How do I file for legal separation in Guernsey County, Ohio?
Download the Guernsey County Clerk of Courts' 2025 Legal Separation packet, then follow the same filing process as a divorce: complete the complaint plus Local Form M-2 (Personal Identifiers), Local Form D-1 (Financial Affidavit), and — if you have minor children — Local Form D-3 (Parenting Proceeding Affidavit) and Local Form D-5 (Title IV-D Application). File at the Clerk of Courts and serve your spouse. The filing fee is not separately published — confirm with the Clerk whether it is $250 (the same as divorce) or a different amount.
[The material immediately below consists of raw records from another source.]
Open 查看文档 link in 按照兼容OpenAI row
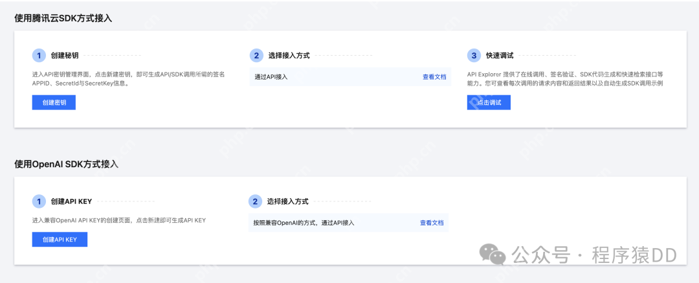(x=432, y=223)
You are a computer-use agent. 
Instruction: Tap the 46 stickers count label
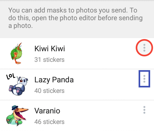point(49,122)
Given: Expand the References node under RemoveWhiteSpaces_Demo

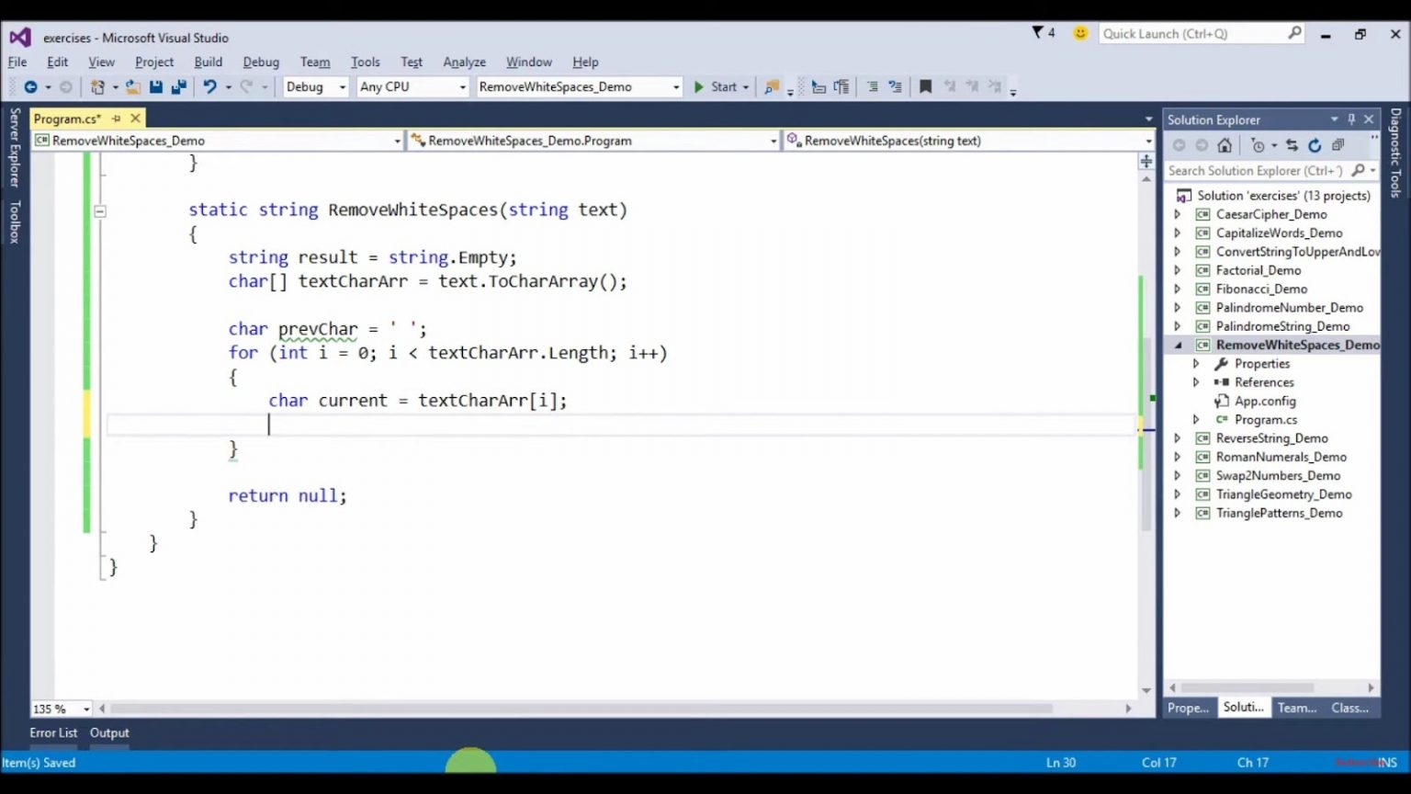Looking at the screenshot, I should coord(1196,382).
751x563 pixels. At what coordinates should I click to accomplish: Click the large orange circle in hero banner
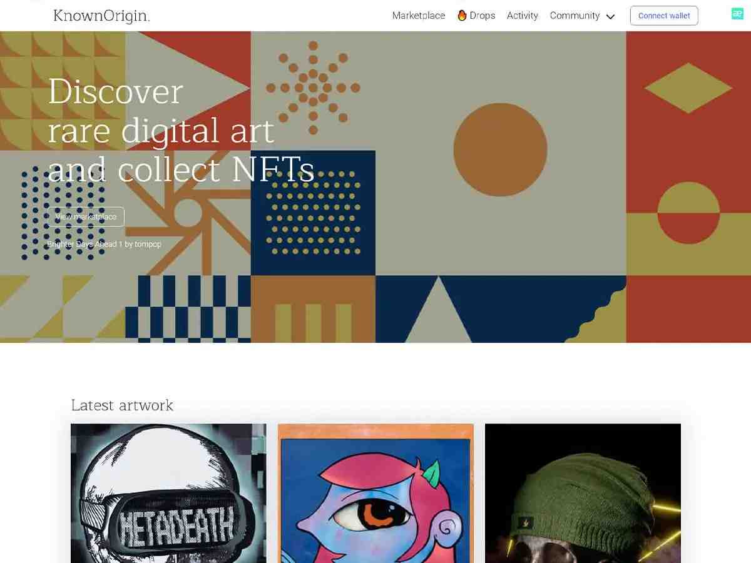500,150
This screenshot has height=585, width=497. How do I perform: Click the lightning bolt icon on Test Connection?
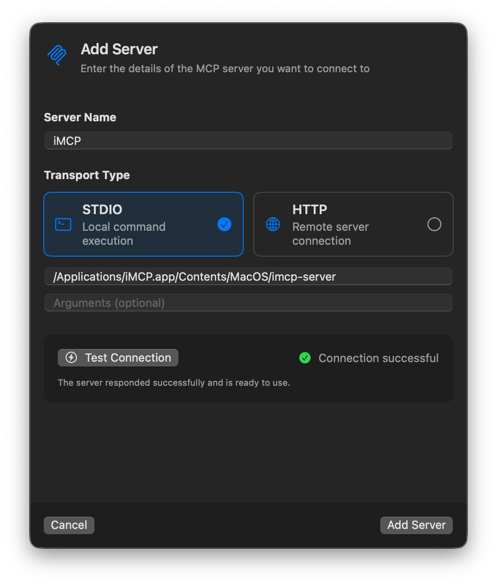point(71,358)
If children are involved, both parents must complete the Rule 19.07 parenting seminar.
Ohio Divorce by the Numbers
- 6 months Ohio residency required before you can file Source: Ohio Revised Code § 3105.03
- 90 days Residency in the county of filing (venue) Source: Ohio Civ. R. 3
- 30–90 days Typical time to finalize an uncontested dissolution Source: Ohio Revised Code § 3105.64
- 1 year Living separate and apart that qualifies as no-fault grounds Source: Ohio Revised Code § 3105.01
Compare Your Options for Ending a Marriage in Ohio
| Path | Ends the marriage? | Agreement required? | Best when |
|---|---|---|---|
| Dissolution | Yes | Yes — on every term before filing | Both spouses agree on everything and want the fastest, lowest-cost path |
| Divorce (contested) | Yes | No | Spouses disagree on property, support, or parenting and need a judge to decide |
| Divorce (uncontested / default) | Yes | No | One spouse will not respond or cannot be located |
| Legal separation | No — you stay married | Optional | You need court orders but must stay married (religion, insurance, or benefits) |
| Annulment | Treated as never valid | No | The marriage was never legally valid (fraud, bigamy, underage, or incapacity) |
Where to File: Guernsey County Court of Common Pleas, General Division
801 East Wheeling Avenue, Cambridge, OH 43725, Cambridge, OH 43725Phone: (740) 432-9230
Hours: Monday–Friday (call the Clerk of Courts to confirm current hours)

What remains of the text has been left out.